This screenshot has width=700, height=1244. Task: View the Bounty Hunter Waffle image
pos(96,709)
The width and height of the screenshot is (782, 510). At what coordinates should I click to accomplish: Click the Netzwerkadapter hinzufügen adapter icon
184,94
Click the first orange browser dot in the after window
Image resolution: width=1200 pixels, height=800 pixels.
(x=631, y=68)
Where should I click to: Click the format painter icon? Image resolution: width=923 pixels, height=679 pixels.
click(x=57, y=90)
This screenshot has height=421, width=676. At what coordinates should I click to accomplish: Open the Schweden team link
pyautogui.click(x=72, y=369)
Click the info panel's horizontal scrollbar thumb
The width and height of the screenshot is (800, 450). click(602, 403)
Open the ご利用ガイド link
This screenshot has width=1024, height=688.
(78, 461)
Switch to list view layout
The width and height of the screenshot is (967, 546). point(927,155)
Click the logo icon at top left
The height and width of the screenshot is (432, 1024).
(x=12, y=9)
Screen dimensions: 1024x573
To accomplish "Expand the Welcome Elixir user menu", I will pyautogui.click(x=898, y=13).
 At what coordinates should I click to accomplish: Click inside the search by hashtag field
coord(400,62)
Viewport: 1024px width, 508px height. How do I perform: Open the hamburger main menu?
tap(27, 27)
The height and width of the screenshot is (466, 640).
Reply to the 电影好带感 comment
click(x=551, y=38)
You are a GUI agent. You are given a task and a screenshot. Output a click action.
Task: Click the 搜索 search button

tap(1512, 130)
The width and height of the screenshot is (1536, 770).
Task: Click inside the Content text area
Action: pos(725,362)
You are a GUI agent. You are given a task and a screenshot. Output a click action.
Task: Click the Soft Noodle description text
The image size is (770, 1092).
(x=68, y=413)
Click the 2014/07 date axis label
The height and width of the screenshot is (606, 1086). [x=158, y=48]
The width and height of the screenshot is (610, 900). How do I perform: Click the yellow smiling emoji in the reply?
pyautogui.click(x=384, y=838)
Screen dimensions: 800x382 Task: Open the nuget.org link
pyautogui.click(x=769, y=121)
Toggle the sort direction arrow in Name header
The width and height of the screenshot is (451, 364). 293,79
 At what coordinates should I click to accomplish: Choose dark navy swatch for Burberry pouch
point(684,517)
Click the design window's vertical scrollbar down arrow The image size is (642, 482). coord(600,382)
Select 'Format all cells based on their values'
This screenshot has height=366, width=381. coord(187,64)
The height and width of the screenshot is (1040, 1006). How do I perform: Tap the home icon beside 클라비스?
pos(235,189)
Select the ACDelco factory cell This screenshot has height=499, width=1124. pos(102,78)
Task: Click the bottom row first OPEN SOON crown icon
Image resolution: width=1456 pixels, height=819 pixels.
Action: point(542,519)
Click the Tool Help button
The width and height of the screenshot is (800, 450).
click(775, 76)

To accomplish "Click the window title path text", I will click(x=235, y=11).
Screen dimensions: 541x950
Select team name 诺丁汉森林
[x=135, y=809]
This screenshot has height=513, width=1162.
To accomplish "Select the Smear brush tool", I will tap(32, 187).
····················
# Task to carry out
Every entry, from first to last, should be written out exactly.

# Answer to the exercise
This screenshot has width=700, height=1244. Task: View the Bounty Hunter Waffle image
pos(96,709)
The width and height of the screenshot is (782, 510). At what coordinates should I click to accomplish: Click the Netzwerkadapter hinzufügen adapter icon
184,94
Click the first orange browser dot in the after window
Image resolution: width=1200 pixels, height=800 pixels.
(x=631, y=68)
Where should I click to: Click the format painter icon? Image resolution: width=923 pixels, height=679 pixels.
click(x=57, y=90)
This screenshot has height=421, width=676. At what coordinates should I click to accomplish: Open the Schweden team link
pyautogui.click(x=72, y=369)
Click the info panel's horizontal scrollbar thumb
The width and height of the screenshot is (800, 450). click(602, 403)
Open the ご利用ガイド link
This screenshot has width=1024, height=688.
(78, 461)
Switch to list view layout
The width and height of the screenshot is (967, 546). point(927,155)
Click the logo icon at top left
The height and width of the screenshot is (432, 1024).
(x=12, y=9)
Screen dimensions: 1024x573
To accomplish "Expand the Welcome Elixir user menu", I will pyautogui.click(x=898, y=13).
 At what coordinates should I click to accomplish: Click inside the search by hashtag field
coord(400,62)
Viewport: 1024px width, 508px height. How do I perform: Open the hamburger main menu?
tap(27, 27)
The height and width of the screenshot is (466, 640).
Reply to the 电影好带感 comment
click(x=551, y=38)
You are a GUI agent. You are given a task and a screenshot. Output a click action.
Task: Click the 搜索 search button

tap(1512, 130)
The width and height of the screenshot is (1536, 770).
Task: Click inside the Content text area
Action: pos(725,362)
You are a GUI agent. You are given a task and a screenshot. Output a click action.
Task: Click the Soft Noodle description text
The image size is (770, 1092).
(x=68, y=413)
Click the 2014/07 date axis label
The height and width of the screenshot is (606, 1086). [x=158, y=48]
The width and height of the screenshot is (610, 900). How do I perform: Click the yellow smiling emoji in the reply?
pyautogui.click(x=384, y=838)
Screen dimensions: 800x382 Task: Open the nuget.org link
pyautogui.click(x=769, y=121)
Toggle the sort direction arrow in Name header
The width and height of the screenshot is (451, 364). 293,79
 At what coordinates should I click to accomplish: Choose dark navy swatch for Burberry pouch
point(684,517)
Click the design window's vertical scrollbar down arrow The image size is (642, 482). coord(600,382)
Select 'Format all cells based on their values'
This screenshot has height=366, width=381. coord(187,64)
The height and width of the screenshot is (1040, 1006). How do I perform: Tap the home icon beside 클라비스?
pos(235,189)
Select the ACDelco factory cell This screenshot has height=499, width=1124. pos(102,78)
Task: Click the bottom row first OPEN SOON crown icon
Image resolution: width=1456 pixels, height=819 pixels.
Action: point(542,519)
Click the Tool Help button
The width and height of the screenshot is (800, 450).
click(775, 76)

To accomplish "Click the window title path text", I will click(x=235, y=11).
Screen dimensions: 541x950
Select team name 诺丁汉森林
[x=135, y=809]
This screenshot has height=513, width=1162.
To accomplish "Select the Smear brush tool", I will tap(32, 187).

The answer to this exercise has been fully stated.